Pope Francis shared a tender moment with a survivor of the Auschwitz concentration camp on Wednesday, bending down to kiss the number tattooed onto her arm by the Nazis when she was just a child.
The leader of the Catholic Church was greeting the faithful after his general audience on Wednesday at the Vatican when he came upon 81-year-old Lidia Maksymowicz. After a Polish priest accompanying Maksymowicz told Francis her story, the survivor rolled up her sleeve to show the pope the number tattooed onto her arm by the Nazis: 70072.
Francis bent down to kiss it, and then the two hugged.
Although the two didn't exchange words, Maksymovicz told Vatican News that they had "understood each other with a glance."
Pope Francis visited Auschwitz in 2016, where he begged God to forgive "so much cruelty."
Maksymowicz now lives in Krakow, Poland.

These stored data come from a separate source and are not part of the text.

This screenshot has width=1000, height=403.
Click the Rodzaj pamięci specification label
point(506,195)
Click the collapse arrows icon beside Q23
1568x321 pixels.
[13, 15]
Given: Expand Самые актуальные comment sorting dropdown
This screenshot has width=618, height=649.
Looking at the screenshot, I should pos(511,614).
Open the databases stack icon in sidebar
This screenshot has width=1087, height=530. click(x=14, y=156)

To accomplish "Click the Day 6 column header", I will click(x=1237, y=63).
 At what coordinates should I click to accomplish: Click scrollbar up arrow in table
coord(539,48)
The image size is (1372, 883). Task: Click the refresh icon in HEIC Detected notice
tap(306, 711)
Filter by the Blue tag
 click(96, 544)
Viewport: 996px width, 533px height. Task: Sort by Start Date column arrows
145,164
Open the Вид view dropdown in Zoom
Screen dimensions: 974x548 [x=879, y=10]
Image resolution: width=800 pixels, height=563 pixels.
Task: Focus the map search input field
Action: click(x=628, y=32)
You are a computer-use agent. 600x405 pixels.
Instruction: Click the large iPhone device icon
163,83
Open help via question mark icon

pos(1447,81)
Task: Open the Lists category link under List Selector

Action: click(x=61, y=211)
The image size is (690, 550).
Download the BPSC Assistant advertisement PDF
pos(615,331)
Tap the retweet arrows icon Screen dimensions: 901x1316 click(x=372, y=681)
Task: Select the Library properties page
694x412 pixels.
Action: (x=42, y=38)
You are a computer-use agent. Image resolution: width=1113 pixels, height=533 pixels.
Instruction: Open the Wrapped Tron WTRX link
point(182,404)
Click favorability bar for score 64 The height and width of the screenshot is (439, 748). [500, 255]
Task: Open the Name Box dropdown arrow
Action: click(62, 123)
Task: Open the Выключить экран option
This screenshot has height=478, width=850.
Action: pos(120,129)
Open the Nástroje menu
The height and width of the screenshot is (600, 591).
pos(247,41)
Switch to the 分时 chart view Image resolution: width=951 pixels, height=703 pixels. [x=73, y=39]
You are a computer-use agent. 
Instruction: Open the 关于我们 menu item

She was born Ludmila Boczarowa in Belarus, which at the time was part of the Soviet Union. When she was less than three years of age, she and her family were deported to Auschwitz.
She was put into the children's barracks, where she and other children were subjected to the medical experiments of Doctor Josef Mengele — the Nazi regime's so-called "Angel of Death."
Maksymowicz said at a 2019 conference that she still remembered Mengele's shiny boots and his "possessed" stare. Among her other memories from her three years at the Auschwitz children's camp were hunger, lice, and the kids' terror when the doctors entered their barracks and read out numbers corresponding to the tattoos on their arms, selecting the day's unwilling victims for experimentation.
Maksymowicz has said that historical documents suggest she survived at Auschwitz longer than any other child. When the camp was liberated by the Russian army in 1945, she was adopted by a Catholic Polish family.
The experience took a heavy toll on Maksymowicz.
"I felt that I was worse than other people, I blamed myself for not having been a good girl and I thought the fact that I was there was a punishment," she said previously in a television documentary.
She believed for years that she was an orphan, having been told that her mother was among those killed at Auschwitz. But her mother Anna had survived, too.
In the documentary Maksymowicz said her mother was taken on a death march from Auschwitz to Ravensbruck and then to Bergen-Belsen, two other concentration camps. After Bergen-Belsen was liberated by the allies, she immediately began searching for her daughter.
The two were finally reunited in Moscow in 1962, when Maksymowicz was 18. She said her mother fainted at the sight of her. Maksymowicz said that being at Auschwitz, "allowed me to understand how to face extreme situations. Everyone says to me, 'You are so strong!' But for many years I did not even want to talk about it, and I covered that number with an adhesive bandage." "Today I am certain that I survived due to the intervention of a greater force," she said. "My duty and my mission is to speak for those who were unable to survive." As CBS News correspondent Mark Phillips reported last year on the 75th anniversary of Auschwitz's liberation, it was not only the largest of the Nazi regime's death camps, where more than a million people — 90 percent of them Jews — were murdered; it's become the center of Holocaust commemoration.